Helena
Subí al tren apurada. Tropecé y se me cayeron el libro y mi cuaderno. Mi paraguas chocó contra la puerta; tanto alboroto llamó la atención del pasajero que había entrado un minuto antes. Se acercó y sin decir una palabra me ayudó a recoger todo mientras el tren se ponía en marcha hacia Buenos Aires. Cuando nos incorporamos le agradecí y amablemente respondió con un “por nada” con una mirada tan profunda que me impactó. Me cedió el paso y caminé por los coches hasta llegar al pullman.
Mientras me sacaba el abrigo, la bufanda y los guantes, y me disponía a retomar la lectura de Boquitas pintadas, paseaban por mi mente aquellos ojos oscuros. Me molestaba esa actitud de no poder desconectarme de las situaciones triviales, menos importantes. El tren tomaba velocidad y se veía el día gris muy frío, que anunciaba lluvia, lo cual hacía sumamente placentera la idea de aislarme con esta novela. Desde la primera letra me apasionó; a los personajes de Puig los encuentro todos los días en el almacén, el banco, la calle, el club, las reuniones familiares y hasta en la iglesia de mi pueblo. Saqué el señalador y retomé donde había dejado la noche anterior.

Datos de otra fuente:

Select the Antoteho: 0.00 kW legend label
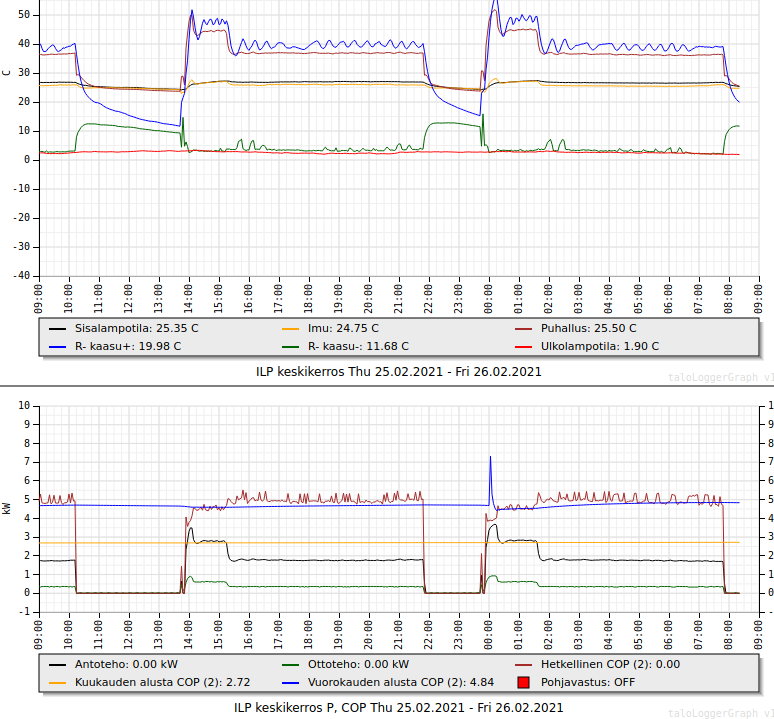Screen dimensions: 774x719 126,664
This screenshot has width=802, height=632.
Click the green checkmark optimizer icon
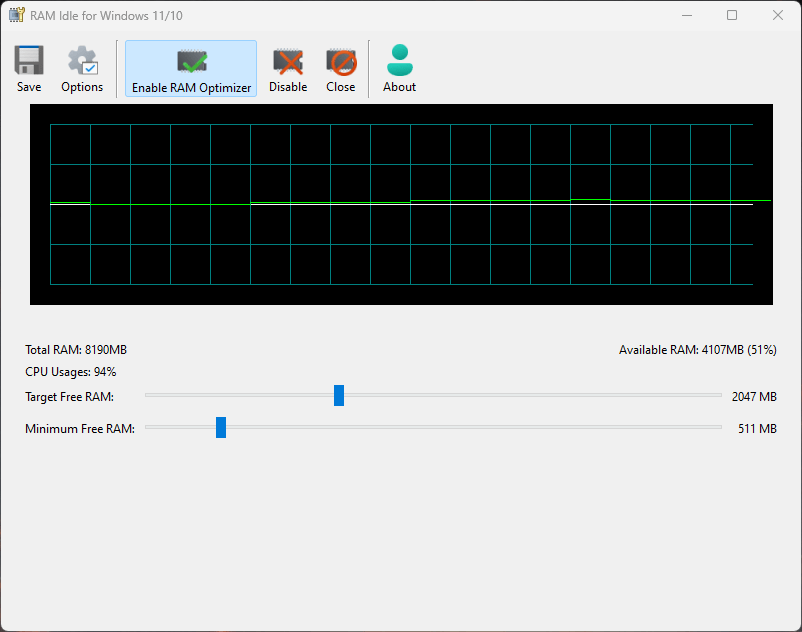(x=190, y=58)
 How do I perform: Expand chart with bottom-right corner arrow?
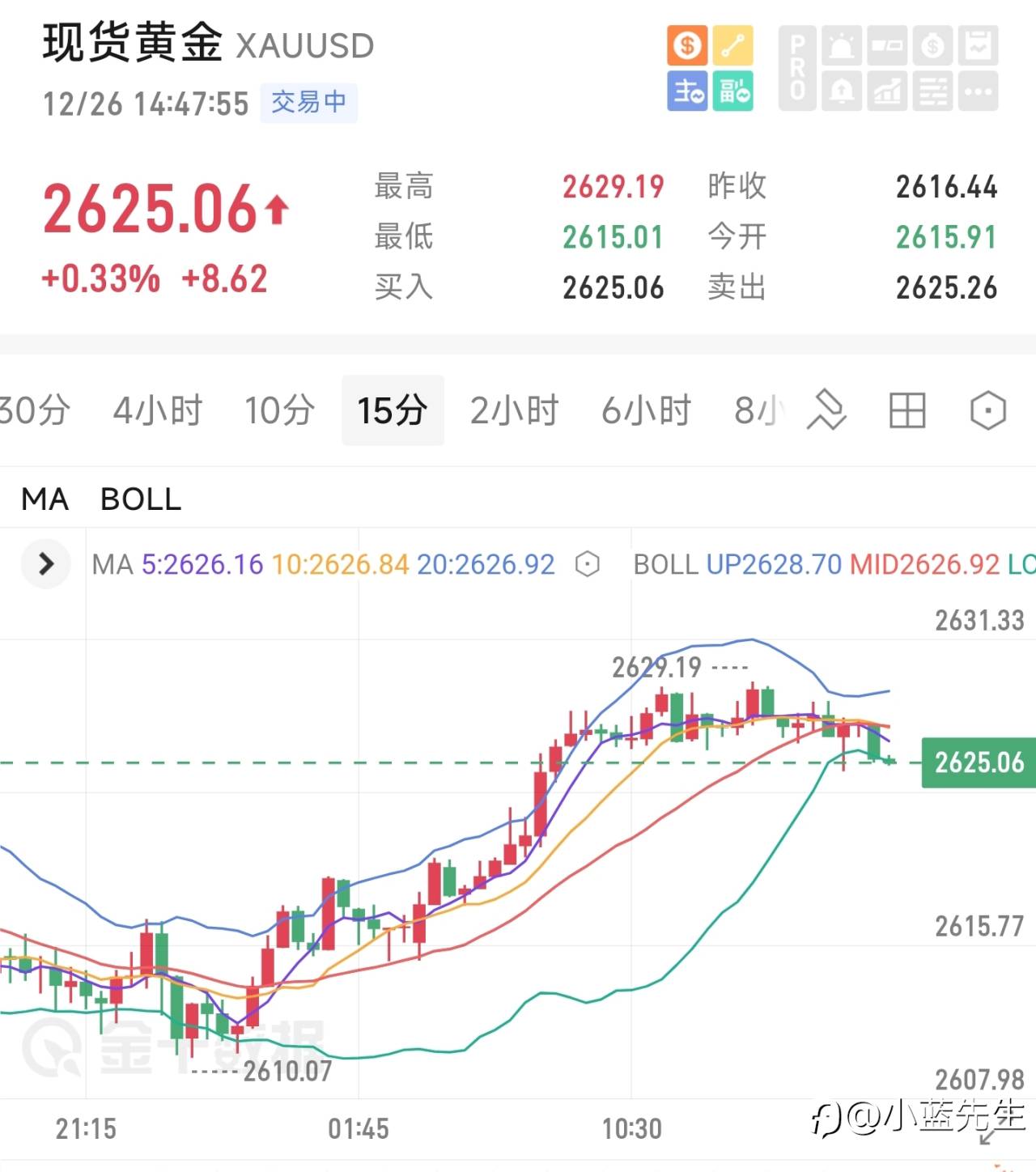tap(987, 1137)
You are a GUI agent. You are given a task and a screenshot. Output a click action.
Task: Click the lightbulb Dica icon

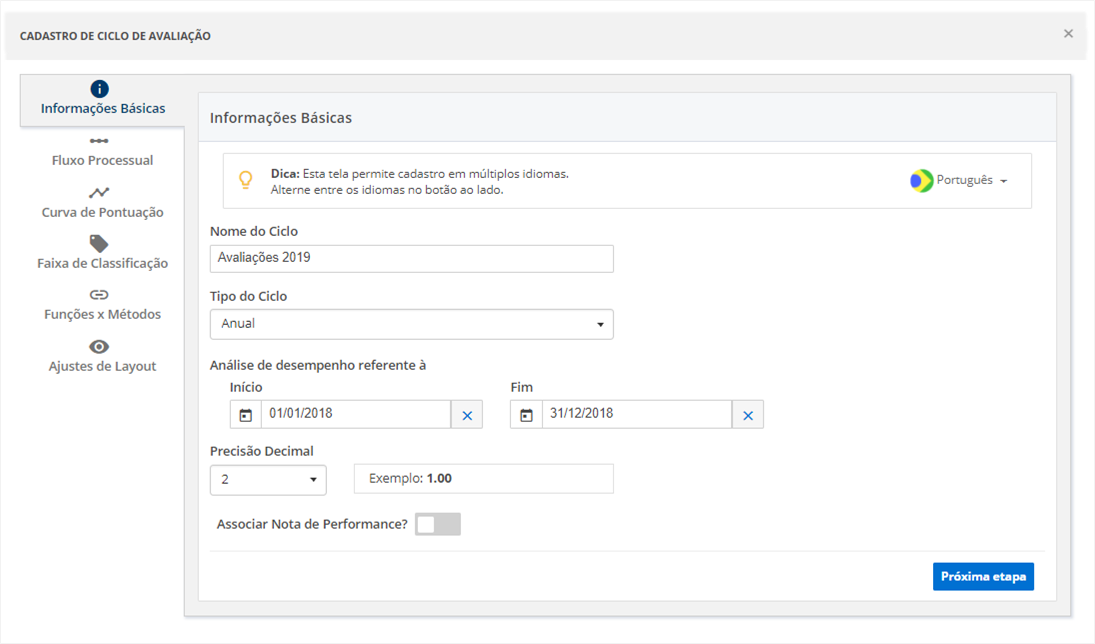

Al rato me sorprendió una voz. Era la del señor con el que subí al tren, que me invitaba a tomar algo en el coche restaurante. Aludió a la lectura como forma de hacer llevadero un viaje. Dudé unos segundos. Confusa, inmersa en el relato, finalmente accedí, pues me pareció descortés rehusarme. Cerré el libro, junté mis cosas y lo seguí.
No había gente, nos sentamos en la primera mesa. Allí me preguntaba qué hacía con un desconocido; nunca me había pasado. El mozo interrumpió el incómodo silencio; ordenamos las bebidas y se fue. Mirando por la ventana insinué algo sobre el otoño. El me dijo que me veía todos los miércoles tomar este tren y que algunas veces habíamos coincidido en el de regreso. Me disculpé por lo distraída pero “hasta hoy no me había dado cuenta.” - “Es que hoy usted subió por el último coche y casi siempre lo hace por los primeros” -respondió. Le conté que se nos había hecho tarde para llegar a la estación, que Ricardo, mi esposo, habitualmente me traía a horario pero una reunión en el estudio lo demoró y casi pierdo el tren. Dijo que se llamaba Julio González y que hacía un año se había mudado porque la fábrica donde trabajaba hizo una ampliación y lo habían trasladado a Lagunas.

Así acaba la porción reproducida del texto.